Chemtrails' The Joy of Sects is a cotton candy psych fest
"The Joy of Sects"
Escapism is Manchester-based quartet Chemtrails' mantra.
It’s a succinct and accurate description of their loopy genre-assimilating sound. Their aggregate noise is rooted in the histories of countless musical genealogies, drawing from girl groups and surf and pop music while maintaining the biting witticism of Blondie and the raucous humor of The B-52s. But rather than play “spot the influence,” the band uses these inspirations and differing rhythmic chronologies as stepping stones in the search for their own voice, a post-aesthetic jumble of familiar tonalities inverted and doused in Day-Glo fluorescence and dressed up in playful punk attire.
Their new album, The Joy of Sects, is a fairground filled with saccharine melodies spiked with mischievous narratives of the apocalypse and other humorous observations. Opener “Detritus Andronicus” gets the message across quickly: liquid guitar lines melting around bubblegum harmonies and bound by livewire theatrics – The Ronettes by way of Veruca Salt – and while the album does tend to bow on occasion under the weight of this iridescent mash of techniques, the band stays true to their vision of falling completely in love with these sounds, finding escape in the throes of creation. “Superhuman Highway” sounds as though the band’s collection of Beach Boys records are being fed through a giant grinder; a broadcast from a parallel existence, pop music for the industrially minded.
Not everything works, however, as “Bang Bang” feels a bit listless, with its staid vocal posturing and elastic rhythms doing little to mask its creative lethargy. “Apocalypstick” channels the pop mania of the DuckTales theme song but boils everything down to a boring composite of influences. Thankfully, they do tend to stick to their strengths, finding a surreal energy in tracks like “Sycophant’s Paradise” and “Join Our Death Cult,” while delving into synth-punk affections and garage-pop that would make ? & The Mysterians blush. These songs wield jittery surf-punk atmospheres like blunt objects, inhabiting alternate realities where Dick Dale and The Tornadoes share the same airwaves as The Go-Go’s and Suicide.
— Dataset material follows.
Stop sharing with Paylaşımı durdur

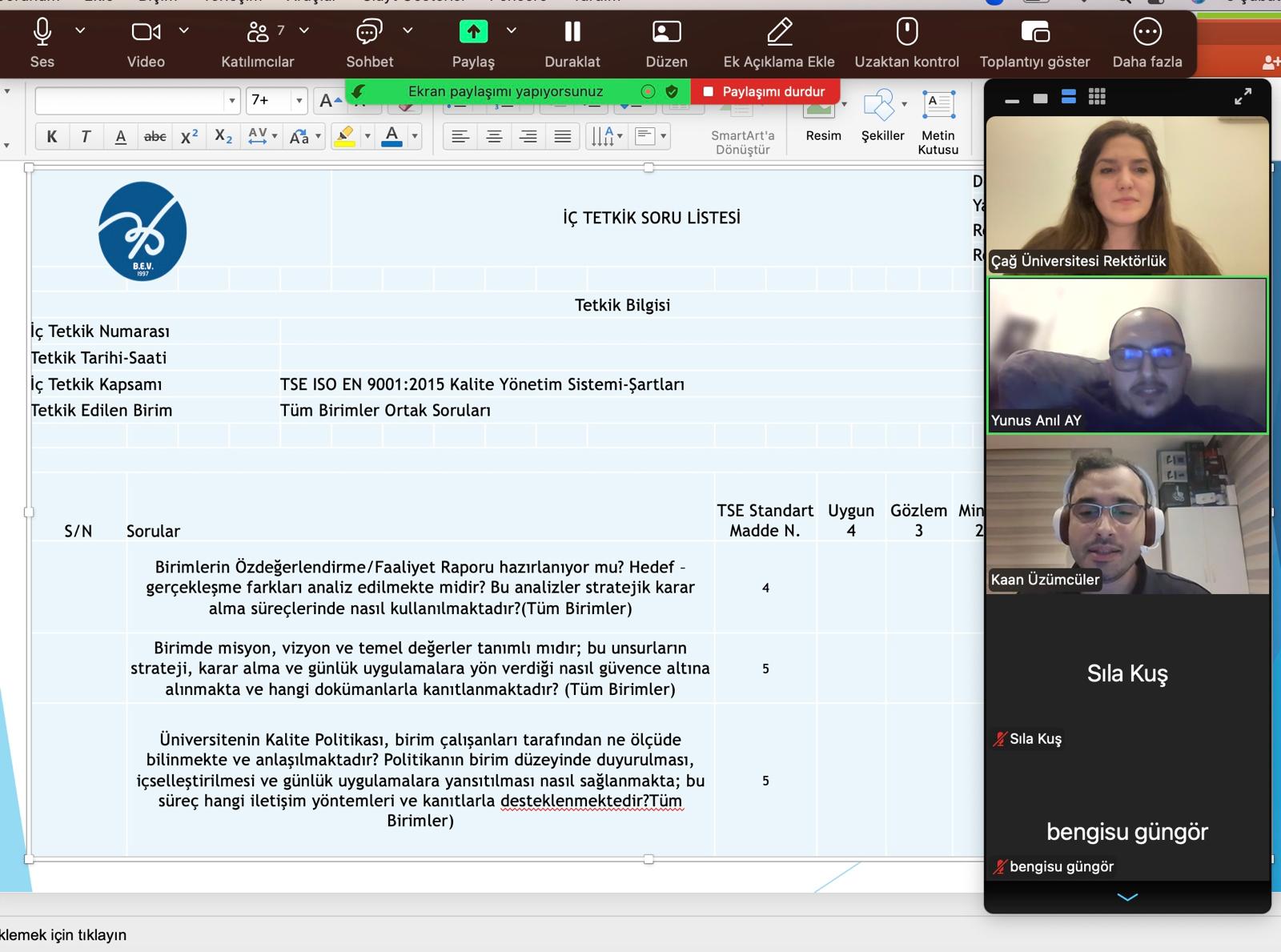click(x=765, y=91)
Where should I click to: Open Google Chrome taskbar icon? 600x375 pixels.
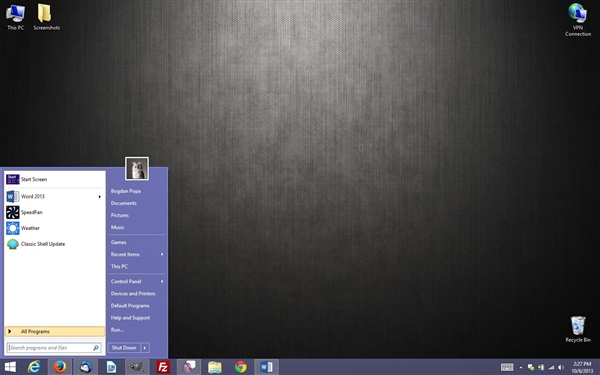241,367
There’s a menacing stomp to closer “Endless Stream of the Bizarre,” guitars shivering in the low evening chill of a lost Morricone soundtrack. It builds slowly, voices tumbling over one another, drums ushering us into the embrace of the night, before reaching a fevered pitch and then disappearing like smoke from a dying ember. It’s easily the album’s most ambitious track and its most memorable. The Joy of Sects is a curious and complicated artifact, the sound of a band processing a multitude of experience and emotion, cutting through the noise of their lives and their influences to explore a unified vision of sound, irrevocably binding themselves together in a shared pursuit of revision and adaptation.